Bankruptcy Versus Consumer Proposal- Part One of a Series

by Joel Sandwith on November 11, 2010

This is the first of several blogs I intend to post that explains some of the differences, and similarities, between consumer proposals and personal bankruptcy.  One thing I say to people I speak or meet with everyday is that both of these options can be very helpful, but you have to make sure you are choosing the one that fits your circumstance the best.  Over the next few weeks, I’ll compare these two options in several ways.  For example, we’ll look at comparisons of how your assets are handled, what the difference in costs are, the risks and benefits of both and so on.

Today, I want to explain the differences between a consumer proposal and personal bankruptcy in terms of cost.
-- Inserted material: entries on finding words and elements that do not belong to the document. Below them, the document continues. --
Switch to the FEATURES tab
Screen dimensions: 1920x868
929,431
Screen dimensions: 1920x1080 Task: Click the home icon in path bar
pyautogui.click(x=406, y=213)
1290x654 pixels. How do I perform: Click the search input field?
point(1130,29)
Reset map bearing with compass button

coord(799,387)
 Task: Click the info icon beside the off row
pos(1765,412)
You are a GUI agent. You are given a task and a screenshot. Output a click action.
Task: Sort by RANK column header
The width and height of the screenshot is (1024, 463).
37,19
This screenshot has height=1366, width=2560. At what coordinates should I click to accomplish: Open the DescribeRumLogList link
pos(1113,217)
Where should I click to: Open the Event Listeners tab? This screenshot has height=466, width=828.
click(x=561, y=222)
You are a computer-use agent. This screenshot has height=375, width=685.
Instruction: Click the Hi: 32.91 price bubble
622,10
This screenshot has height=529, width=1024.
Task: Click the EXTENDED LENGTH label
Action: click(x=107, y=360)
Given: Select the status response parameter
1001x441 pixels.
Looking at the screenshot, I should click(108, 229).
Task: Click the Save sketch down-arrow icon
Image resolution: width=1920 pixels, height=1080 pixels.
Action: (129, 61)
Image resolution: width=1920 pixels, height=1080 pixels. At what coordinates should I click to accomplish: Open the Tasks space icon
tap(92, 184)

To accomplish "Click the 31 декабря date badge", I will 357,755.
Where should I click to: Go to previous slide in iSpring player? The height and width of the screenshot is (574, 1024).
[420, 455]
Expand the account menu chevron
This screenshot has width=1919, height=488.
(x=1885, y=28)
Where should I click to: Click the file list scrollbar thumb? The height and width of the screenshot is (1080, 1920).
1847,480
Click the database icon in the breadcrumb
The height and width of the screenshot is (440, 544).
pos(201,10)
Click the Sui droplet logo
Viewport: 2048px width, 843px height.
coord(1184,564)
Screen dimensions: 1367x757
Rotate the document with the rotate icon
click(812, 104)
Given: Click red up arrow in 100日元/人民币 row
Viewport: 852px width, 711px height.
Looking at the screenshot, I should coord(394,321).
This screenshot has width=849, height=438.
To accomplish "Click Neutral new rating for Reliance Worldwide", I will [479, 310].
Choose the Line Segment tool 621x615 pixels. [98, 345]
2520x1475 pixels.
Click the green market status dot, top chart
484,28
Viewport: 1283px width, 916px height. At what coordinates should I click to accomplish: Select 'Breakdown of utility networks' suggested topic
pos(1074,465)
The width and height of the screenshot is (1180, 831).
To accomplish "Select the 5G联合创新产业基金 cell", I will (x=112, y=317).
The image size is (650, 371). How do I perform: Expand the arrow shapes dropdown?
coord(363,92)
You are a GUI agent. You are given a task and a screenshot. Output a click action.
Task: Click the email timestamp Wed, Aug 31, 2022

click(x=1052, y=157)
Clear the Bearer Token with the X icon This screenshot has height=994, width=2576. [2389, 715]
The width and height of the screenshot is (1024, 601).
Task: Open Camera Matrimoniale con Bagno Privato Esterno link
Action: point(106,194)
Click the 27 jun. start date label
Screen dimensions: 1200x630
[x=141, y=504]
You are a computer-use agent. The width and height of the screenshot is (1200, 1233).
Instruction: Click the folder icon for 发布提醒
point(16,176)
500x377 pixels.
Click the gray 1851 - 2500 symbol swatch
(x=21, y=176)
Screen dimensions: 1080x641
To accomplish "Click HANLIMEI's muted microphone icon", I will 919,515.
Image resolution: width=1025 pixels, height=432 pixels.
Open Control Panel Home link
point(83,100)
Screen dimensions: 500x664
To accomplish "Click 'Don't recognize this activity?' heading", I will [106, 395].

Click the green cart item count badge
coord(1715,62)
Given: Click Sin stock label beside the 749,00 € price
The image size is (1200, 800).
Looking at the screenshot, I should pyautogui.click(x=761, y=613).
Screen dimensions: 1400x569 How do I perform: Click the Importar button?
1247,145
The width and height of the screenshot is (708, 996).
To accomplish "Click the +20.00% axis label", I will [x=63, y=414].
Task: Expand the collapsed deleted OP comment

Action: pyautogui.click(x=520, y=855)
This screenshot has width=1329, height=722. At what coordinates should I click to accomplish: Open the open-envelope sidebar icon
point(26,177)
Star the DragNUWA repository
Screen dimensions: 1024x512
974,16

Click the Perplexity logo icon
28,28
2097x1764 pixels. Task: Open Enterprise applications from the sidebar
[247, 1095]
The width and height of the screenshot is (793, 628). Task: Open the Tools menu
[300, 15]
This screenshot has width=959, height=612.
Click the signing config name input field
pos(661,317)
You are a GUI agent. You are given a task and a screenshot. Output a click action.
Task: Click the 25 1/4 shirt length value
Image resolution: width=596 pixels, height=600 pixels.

In a bankruptcy, the cost is determined by several factors.  The first is the fee that your Trustee charges you.  This fee is generally a set monthly amount, but can be affected by how complex your situation is – most situations are relatively simple, but if there are lots of issues and problems, the Trustee may have to request you pay a higher fee to ensure all the work can be done properly.

Another cost in bankruptcy can be your tax refund – if you would generate a tax refund in the year that you file bankruptcy, your Trustee must seize that refund for benefit of your creditors.

If your income is above certain levels (called ‘surplus’ income), you may also have to pay more money – basically the law may require you to pay money over and above the fee, if your income is higher than certain pre set limits.

Also, your ‘assets’, or the things you own, can make the cost of your bankruptcy rise.  Next week I’ll talk more about assets.  An example of where this can be an issue is if you own two cars – one may be ‘exempt’ under the law, but you may have to pay money into your bankruptcy to keep the other.

As you can see, the cost of a personal bankruptcy can vary quite a bit – for some, the cost is low and easily managed.  For others, the cost can be quite high.

In a consumer proposal, the costs and fees are fixed.  Basically a proposal is a deal that is made between you and your creditors.  A consumer proposal must be administered by a licenced trustee in bankruptcy.  The fees in a consumer proposal are dictated by the Bankruptcy Act, and the amount the trustee is allowed to keep is included in the monthly amount you pay.   If you file a consumer proposal, you keep your tax refund, you do not have to pay for any assets, and if your income rises, that money is yours to do with as you see fit – in fact, you can pay your proposal off early with no penalty if you like.

So, the difference in cost for you will depend on many factors, but the basics are this:  in a personal bankruptcy, those costs will vary, while in a consumer proposal, if the deal you offer is accepted by your creditors, your cost will be fixed and predictable.